--- The exercise ---
Render the records below as a JSON list of strings, one string for each line and no entries for blank lines.

--- Data section ---
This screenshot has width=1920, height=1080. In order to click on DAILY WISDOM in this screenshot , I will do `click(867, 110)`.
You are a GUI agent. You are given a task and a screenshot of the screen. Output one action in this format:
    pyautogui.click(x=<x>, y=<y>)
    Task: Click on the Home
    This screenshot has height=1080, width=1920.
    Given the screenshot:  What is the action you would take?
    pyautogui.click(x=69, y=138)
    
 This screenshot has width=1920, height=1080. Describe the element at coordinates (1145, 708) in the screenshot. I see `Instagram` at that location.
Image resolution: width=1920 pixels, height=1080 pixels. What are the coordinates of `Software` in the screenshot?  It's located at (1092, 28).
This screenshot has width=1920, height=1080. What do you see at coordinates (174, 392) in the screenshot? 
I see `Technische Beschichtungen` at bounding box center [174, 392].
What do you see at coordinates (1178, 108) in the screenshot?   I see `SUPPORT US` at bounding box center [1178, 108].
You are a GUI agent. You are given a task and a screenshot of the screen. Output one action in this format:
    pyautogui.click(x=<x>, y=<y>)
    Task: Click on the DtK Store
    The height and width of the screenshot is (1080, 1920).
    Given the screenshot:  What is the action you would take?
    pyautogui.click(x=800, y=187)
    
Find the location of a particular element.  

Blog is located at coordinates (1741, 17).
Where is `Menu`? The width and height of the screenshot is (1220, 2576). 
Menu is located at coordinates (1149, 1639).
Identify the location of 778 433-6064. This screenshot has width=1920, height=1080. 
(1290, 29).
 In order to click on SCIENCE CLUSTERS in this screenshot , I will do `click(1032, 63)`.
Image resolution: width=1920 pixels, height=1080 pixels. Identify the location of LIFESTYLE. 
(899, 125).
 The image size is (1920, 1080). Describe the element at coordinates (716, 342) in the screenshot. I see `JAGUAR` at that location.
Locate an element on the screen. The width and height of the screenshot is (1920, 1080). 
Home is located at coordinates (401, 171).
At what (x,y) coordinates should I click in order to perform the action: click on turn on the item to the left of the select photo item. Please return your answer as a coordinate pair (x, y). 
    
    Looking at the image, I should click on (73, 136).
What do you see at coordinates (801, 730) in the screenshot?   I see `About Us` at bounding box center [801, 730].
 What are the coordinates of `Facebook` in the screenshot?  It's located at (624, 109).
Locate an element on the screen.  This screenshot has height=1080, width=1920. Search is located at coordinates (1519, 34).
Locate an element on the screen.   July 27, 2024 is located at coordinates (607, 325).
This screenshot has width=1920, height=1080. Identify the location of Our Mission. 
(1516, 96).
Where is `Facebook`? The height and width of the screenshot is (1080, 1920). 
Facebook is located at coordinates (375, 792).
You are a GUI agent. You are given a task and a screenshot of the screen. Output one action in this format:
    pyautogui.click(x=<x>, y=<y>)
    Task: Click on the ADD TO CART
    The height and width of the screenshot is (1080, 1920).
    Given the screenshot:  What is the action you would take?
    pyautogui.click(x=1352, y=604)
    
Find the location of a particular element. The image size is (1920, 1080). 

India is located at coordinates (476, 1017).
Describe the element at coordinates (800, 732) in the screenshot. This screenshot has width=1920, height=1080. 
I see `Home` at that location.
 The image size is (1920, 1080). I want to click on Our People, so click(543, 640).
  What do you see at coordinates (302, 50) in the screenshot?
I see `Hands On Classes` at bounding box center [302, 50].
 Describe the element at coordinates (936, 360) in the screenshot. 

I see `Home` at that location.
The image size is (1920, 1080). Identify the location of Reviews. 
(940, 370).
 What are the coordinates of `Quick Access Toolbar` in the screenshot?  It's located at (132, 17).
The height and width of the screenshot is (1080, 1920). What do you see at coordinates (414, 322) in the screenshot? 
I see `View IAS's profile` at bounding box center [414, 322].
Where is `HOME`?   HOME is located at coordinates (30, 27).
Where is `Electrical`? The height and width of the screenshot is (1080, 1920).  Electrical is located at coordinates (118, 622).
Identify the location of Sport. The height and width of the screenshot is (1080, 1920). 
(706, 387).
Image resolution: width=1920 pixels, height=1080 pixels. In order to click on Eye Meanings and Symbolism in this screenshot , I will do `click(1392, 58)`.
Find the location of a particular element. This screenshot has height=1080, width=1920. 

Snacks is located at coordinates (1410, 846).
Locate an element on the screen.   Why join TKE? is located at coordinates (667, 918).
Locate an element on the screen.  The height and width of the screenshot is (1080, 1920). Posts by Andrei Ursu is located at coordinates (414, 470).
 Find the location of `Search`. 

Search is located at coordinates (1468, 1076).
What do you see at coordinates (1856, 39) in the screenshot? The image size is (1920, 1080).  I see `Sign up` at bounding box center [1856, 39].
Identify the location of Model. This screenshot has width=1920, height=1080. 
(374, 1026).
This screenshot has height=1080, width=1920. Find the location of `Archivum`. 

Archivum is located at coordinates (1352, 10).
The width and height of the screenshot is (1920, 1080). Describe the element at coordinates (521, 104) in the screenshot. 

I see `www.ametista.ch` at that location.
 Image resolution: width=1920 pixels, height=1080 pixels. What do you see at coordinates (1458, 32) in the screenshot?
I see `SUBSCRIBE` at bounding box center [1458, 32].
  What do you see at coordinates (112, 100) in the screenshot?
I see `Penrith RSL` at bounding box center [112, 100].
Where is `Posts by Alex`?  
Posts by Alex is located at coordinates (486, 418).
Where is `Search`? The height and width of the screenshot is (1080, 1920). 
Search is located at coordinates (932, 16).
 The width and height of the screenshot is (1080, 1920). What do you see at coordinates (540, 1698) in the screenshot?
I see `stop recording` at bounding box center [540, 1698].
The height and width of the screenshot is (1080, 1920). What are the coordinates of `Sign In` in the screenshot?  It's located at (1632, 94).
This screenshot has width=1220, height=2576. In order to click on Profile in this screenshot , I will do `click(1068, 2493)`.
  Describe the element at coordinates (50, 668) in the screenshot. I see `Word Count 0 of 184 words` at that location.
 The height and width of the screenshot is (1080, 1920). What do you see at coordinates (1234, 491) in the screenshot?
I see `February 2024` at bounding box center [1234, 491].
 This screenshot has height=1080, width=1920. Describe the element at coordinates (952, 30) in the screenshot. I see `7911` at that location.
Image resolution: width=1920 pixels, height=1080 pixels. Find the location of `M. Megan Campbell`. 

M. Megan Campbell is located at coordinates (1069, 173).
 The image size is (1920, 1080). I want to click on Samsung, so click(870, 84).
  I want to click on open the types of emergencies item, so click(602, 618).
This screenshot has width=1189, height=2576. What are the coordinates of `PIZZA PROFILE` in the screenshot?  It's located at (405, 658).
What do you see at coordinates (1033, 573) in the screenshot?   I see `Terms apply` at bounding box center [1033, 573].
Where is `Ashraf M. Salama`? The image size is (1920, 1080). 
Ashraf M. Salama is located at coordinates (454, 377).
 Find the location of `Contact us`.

--- Response ---
[
  "This screenshot has width=1920, height=1080. In order to click on DAILY WISDOM in this screenshot , I will do `click(867, 110)`.",
  "You are a GUI agent. You are given a task and a screenshot of the screen. Output one action in this format:",
  "    pyautogui.click(x=<x>, y=<y>)",
  "    Task: Click on the Home",
  "    This screenshot has height=1080, width=1920.",
  "    Given the screenshot:  What is the action you would take?",
  "    pyautogui.click(x=69, y=138)",
  " This screenshot has width=1920, height=1080. Describe the element at coordinates (1145, 708) in the screenshot. I see `Instagram` at that location.",
  "Image resolution: width=1920 pixels, height=1080 pixels. What are the coordinates of `Software` in the screenshot?  It's located at (1092, 28).",
  "This screenshot has width=1920, height=1080. What do you see at coordinates (174, 392) in the screenshot? ",
  "I see `Technische Beschichtungen` at bounding box center [174, 392].",
  "What do you see at coordinates (1178, 108) in the screenshot?   I see `SUPPORT US` at bounding box center [1178, 108].",
  "You are a GUI agent. You are given a task and a screenshot of the screen. Output one action in this format:",
  "    pyautogui.click(x=<x>, y=<y>)",
  "    Task: Click on the DtK Store",
  "    The height and width of the screenshot is (1080, 1920).",
  "    Given the screenshot:  What is the action you would take?",
  "    pyautogui.click(x=800, y=187)",
  "Find the location of a particular element.  ",
  "Blog is located at coordinates (1741, 17).",
  "Where is `Menu`? The width and height of the screenshot is (1220, 2576). ",
  "Menu is located at coordinates (1149, 1639).",
  "Identify the location of 778 433-6064. This screenshot has width=1920, height=1080. ",
  "(1290, 29).",
  " In order to click on SCIENCE CLUSTERS in this screenshot , I will do `click(1032, 63)`.",
  "Image resolution: width=1920 pixels, height=1080 pixels. Identify the location of LIFESTYLE. ",
  "(899, 125).",
  " The image size is (1920, 1080). Describe the element at coordinates (716, 342) in the screenshot. I see `JAGUAR` at that location.",
  "Locate an element on the screen. The width and height of the screenshot is (1920, 1080). ",
  "Home is located at coordinates (401, 171).",
  "At what (x,y) coordinates should I click in order to perform the action: click on turn on the item to the left of the select photo item. Please return your answer as a coordinate pair (x, y). ",
  "    Looking at the image, I should click on (73, 136).",
  "What do you see at coordinates (801, 730) in the screenshot?   I see `About Us` at bounding box center [801, 730].",
  " What are the coordinates of `Facebook` in the screenshot?  It's located at (624, 109).",
  "Locate an element on the screen.  This screenshot has height=1080, width=1920. Search is located at coordinates (1519, 34).",
  "Locate an element on the screen.   July 27, 2024 is located at coordinates (607, 325).",
  "This screenshot has width=1920, height=1080. Identify the location of Our Mission. ",
  "(1516, 96).",
  "Where is `Facebook`? The height and width of the screenshot is (1080, 1920). ",
  "Facebook is located at coordinates (375, 792).",
  "You are a GUI agent. You are given a task and a screenshot of the screen. Output one action in this format:",
  "    pyautogui.click(x=<x>, y=<y>)",
  "    Task: Click on the ADD TO CART",
  "    The height and width of the screenshot is (1080, 1920).",
  "    Given the screenshot:  What is the action you would take?",
  "    pyautogui.click(x=1352, y=604)",
  "Find the location of a particular element. The image size is (1920, 1080). ",
  "India is located at coordinates (476, 1017).",
  "Describe the element at coordinates (800, 732) in the screenshot. This screenshot has width=1920, height=1080. ",
  "I see `Home` at that location.",
  " The image size is (1920, 1080). I want to click on Our People, so click(543, 640).",
  "  What do you see at coordinates (302, 50) in the screenshot?",
  "I see `Hands On Classes` at bounding box center [302, 50].",
  " Describe the element at coordinates (936, 360) in the screenshot. ",
  "I see `Home` at that location.",
  "The image size is (1920, 1080). Identify the location of Reviews. ",
  "(940, 370).",
  " What are the coordinates of `Quick Access Toolbar` in the screenshot?  It's located at (132, 17).",
  "The height and width of the screenshot is (1080, 1920). What do you see at coordinates (414, 322) in the screenshot? ",
  "I see `View IAS's profile` at bounding box center [414, 322].",
  "Where is `HOME`?   HOME is located at coordinates (30, 27).",
  "Where is `Electrical`? The height and width of the screenshot is (1080, 1920).  Electrical is located at coordinates (118, 622).",
  "Identify the location of Sport. The height and width of the screenshot is (1080, 1920). ",
  "(706, 387).",
  "Image resolution: width=1920 pixels, height=1080 pixels. In order to click on Eye Meanings and Symbolism in this screenshot , I will do `click(1392, 58)`.",
  "Find the location of a particular element. This screenshot has height=1080, width=1920. ",
  "Snacks is located at coordinates (1410, 846).",
  "Locate an element on the screen.   Why join TKE? is located at coordinates (667, 918).",
  "Locate an element on the screen.  The height and width of the screenshot is (1080, 1920). Posts by Andrei Ursu is located at coordinates (414, 470).",
  " Find the location of `Search`. ",
  "Search is located at coordinates (1468, 1076).",
  "What do you see at coordinates (1856, 39) in the screenshot? The image size is (1920, 1080).  I see `Sign up` at bounding box center [1856, 39].",
  "Identify the location of Model. This screenshot has width=1920, height=1080. ",
  "(374, 1026).",
  "This screenshot has height=1080, width=1920. Find the location of `Archivum`. ",
  "Archivum is located at coordinates (1352, 10).",
  "The width and height of the screenshot is (1920, 1080). Describe the element at coordinates (521, 104) in the screenshot. ",
  "I see `www.ametista.ch` at that location.",
  " Image resolution: width=1920 pixels, height=1080 pixels. What do you see at coordinates (1458, 32) in the screenshot?",
  "I see `SUBSCRIBE` at bounding box center [1458, 32].",
  "  What do you see at coordinates (112, 100) in the screenshot?",
  "I see `Penrith RSL` at bounding box center [112, 100].",
  "Where is `Posts by Alex`?  ",
  "Posts by Alex is located at coordinates (486, 418).",
  "Where is `Search`? The height and width of the screenshot is (1080, 1920). ",
  "Search is located at coordinates (932, 16).",
  " The width and height of the screenshot is (1080, 1920). What do you see at coordinates (540, 1698) in the screenshot?",
  "I see `stop recording` at bounding box center [540, 1698].",
  "The height and width of the screenshot is (1080, 1920). What are the coordinates of `Sign In` in the screenshot?  It's located at (1632, 94).",
  "This screenshot has width=1220, height=2576. In order to click on Profile in this screenshot , I will do `click(1068, 2493)`.",
  "  Describe the element at coordinates (50, 668) in the screenshot. I see `Word Count 0 of 184 words` at that location.",
  " The height and width of the screenshot is (1080, 1920). What do you see at coordinates (1234, 491) in the screenshot?",
  "I see `February 2024` at bounding box center [1234, 491].",
  " This screenshot has height=1080, width=1920. Describe the element at coordinates (952, 30) in the screenshot. I see `7911` at that location.",
  "Image resolution: width=1920 pixels, height=1080 pixels. Find the location of `M. Megan Campbell`. ",
  "M. Megan Campbell is located at coordinates (1069, 173).",
  " The image size is (1920, 1080). I want to click on Samsung, so click(870, 84).",
  "  I want to click on open the types of emergencies item, so click(602, 618).",
  "This screenshot has width=1189, height=2576. What are the coordinates of `PIZZA PROFILE` in the screenshot?  It's located at (405, 658).",
  "What do you see at coordinates (1033, 573) in the screenshot?   I see `Terms apply` at bounding box center [1033, 573].",
  "Where is `Ashraf M. Salama`? The image size is (1920, 1080). ",
  "Ashraf M. Salama is located at coordinates (454, 377).",
  " Find the location of `Contact us`."
]